FT Legends Series: Lucas Radebe, "The Chief" who became Nelson Mandela's hero
The English premier league is known for its reputation of attracting some of the world’s best imports like Cristiano Ronaldo and Thierry Henry, who have grabbed headlines for their displays during their footballing careers. However most attention seems to go to non-African players who impacted the league yet surprisingly there are African stalwarts who also took the league by its horn at some point. These include South African legend, Lucas Radebe famously known as “Rhoo” who plied his trade for then English premier league team, Leeds United. So who is Lucas Radebe one may ask?
Lucas Radebe is a South African born retired footballer from the famous township of Soweto in Johannesburg. His footballing days began when he was signed by Kaizer Chiefs ironically as a midfielder before he switched positions and became a defender. During his time with “Amakhosi”, the lanky defender marshalled his defence with great aplomb and led Chiefs to league and cup glory between his 1989-1994 stay with the club.
Nelson Mandela’s hero
While at Chiefs, Radebe endured one of the darkest moments in his life when he was shot while walking down the streets of the crime-prone Johannesburg. He nonetheless survived and as such it is said that this incident triggered his decision to jump ship and move to England to join Leeds United in 1994. Radebe quickly became a pivotal player in the Leeds team so much that he earned a nickname “The Chief” from the team’s fans. This was partly due to his previous club but equally because of his impressive skills in defence. In recognition of his leadership and abilities, Radebe was appointed captain of the team for the 1998/99 season, leading his team to fourth position while qualifying for the UEFA Cup in the process. This was perhaps the twilight of “Rhoo’s” ridiculously amazing career. Oh and mind you, Radebe had a rare encounter with South African icon Nelson Mandela who visited Radebe and his team Leeds United. During his visit, Mandela alluded that Radebe “is my hero”, a befitting recognition for a man who broke boundaries and showed the rest of South Africa (and the African continent at large) that nothing is impossible. Sadly, in 2000, Radebe sustained knee and ankle injuries, which kept him out of the game for almost two years. At the end of the 2005 season, Lucas retired from professional football and got quite the perfect send off as his testimonial match comprised of many star players.

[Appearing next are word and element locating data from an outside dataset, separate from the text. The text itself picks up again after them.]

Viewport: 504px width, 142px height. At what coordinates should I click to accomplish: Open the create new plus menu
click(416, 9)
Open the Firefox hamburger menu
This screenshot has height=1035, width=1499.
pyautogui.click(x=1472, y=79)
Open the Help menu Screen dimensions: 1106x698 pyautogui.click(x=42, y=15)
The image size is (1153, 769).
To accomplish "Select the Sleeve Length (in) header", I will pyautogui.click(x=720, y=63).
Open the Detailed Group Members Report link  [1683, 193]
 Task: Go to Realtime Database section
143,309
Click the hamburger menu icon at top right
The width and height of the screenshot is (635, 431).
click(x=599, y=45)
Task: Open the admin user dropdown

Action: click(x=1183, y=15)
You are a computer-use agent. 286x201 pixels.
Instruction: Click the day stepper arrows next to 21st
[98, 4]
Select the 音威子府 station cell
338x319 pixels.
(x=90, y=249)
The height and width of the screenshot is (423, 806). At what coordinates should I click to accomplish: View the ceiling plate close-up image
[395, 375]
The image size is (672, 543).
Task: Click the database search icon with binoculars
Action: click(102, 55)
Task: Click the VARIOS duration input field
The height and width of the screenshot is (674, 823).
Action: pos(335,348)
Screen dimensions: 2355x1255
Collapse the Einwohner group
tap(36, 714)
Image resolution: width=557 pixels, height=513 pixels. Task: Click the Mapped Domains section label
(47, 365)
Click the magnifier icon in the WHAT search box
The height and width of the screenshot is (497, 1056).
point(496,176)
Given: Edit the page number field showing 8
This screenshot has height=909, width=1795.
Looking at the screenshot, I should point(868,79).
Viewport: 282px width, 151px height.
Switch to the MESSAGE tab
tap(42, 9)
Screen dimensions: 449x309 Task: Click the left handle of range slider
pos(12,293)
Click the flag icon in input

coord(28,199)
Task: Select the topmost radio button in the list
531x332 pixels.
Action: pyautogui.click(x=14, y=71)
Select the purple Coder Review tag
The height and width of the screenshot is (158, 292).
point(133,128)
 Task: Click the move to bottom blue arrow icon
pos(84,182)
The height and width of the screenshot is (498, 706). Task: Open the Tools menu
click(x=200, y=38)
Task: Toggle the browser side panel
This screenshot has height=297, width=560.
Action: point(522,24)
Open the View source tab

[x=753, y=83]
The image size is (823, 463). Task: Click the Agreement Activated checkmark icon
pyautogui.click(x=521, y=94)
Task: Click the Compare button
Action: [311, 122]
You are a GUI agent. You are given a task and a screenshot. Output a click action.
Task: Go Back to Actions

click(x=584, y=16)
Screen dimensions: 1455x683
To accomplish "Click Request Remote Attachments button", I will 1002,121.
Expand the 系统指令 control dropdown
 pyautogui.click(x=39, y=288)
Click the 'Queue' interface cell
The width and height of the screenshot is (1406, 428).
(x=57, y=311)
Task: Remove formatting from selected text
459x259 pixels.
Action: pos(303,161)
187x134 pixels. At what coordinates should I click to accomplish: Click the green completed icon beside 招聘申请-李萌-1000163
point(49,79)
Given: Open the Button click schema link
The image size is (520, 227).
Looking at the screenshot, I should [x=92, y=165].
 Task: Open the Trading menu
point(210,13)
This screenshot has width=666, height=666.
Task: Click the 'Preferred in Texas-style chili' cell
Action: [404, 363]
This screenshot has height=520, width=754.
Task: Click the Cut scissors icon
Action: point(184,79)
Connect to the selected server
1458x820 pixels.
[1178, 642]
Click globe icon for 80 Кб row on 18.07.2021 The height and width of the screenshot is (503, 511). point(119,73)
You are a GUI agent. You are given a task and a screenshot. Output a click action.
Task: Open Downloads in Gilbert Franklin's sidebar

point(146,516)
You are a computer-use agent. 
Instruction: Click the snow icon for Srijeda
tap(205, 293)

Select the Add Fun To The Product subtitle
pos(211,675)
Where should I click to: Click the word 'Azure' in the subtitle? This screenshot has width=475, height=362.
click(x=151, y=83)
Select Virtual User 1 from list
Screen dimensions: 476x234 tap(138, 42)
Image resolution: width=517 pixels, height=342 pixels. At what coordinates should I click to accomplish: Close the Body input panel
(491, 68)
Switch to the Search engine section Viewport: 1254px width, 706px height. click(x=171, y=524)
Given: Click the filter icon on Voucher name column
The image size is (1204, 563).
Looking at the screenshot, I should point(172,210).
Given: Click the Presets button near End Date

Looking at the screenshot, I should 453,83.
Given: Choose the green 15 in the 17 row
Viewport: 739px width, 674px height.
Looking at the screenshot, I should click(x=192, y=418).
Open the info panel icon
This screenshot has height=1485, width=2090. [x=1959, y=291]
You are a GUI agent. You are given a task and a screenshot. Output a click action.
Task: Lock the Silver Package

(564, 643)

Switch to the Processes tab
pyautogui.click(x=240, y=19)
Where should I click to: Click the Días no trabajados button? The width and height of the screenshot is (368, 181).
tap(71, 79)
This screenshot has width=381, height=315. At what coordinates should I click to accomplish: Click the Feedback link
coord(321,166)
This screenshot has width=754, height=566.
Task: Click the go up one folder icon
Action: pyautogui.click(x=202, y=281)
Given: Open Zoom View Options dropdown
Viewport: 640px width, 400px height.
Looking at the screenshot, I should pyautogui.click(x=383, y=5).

“The Chief”, an honorable man
Internationally, Radebe was capped 70 times by Bafana Bafana with his last match coming against England on the 22nd of May 2003. For his leadership efforts, Radebe was named FIFA ambassador for SOS Children’s Villages and also received the FIFA Fair Play Award in December 2000 for his contribution in the fight against racism in soccer.
In ways more than one, Radebe is a true epitome of humble beginnings. From lining up for one of the biggest teams in South Africa to playing for one of the biggest English teams during his time, to captaining his national team at two FIFA World Cups as well as leading Bafana Bafana to its one and only Africa Cup of Nations triumph, “The Chief” surely experienced it all. To this day, Radebe is still a football darling in South Africa as well as at his former club Leeds. His humility off the pitch added the cherry on top to Radebe’s outstanding career, if you ask me he was the perfect football professional. Coupled with his trademark smile, “The Chief” will surely be remembered as one of the finest imports to ever grace the South African and English Premier League. While remembering the international greats who have graced the premier league, be sure not to sleep on legends like Radebe who also deserve recognition for their sterling showings during their time in world football.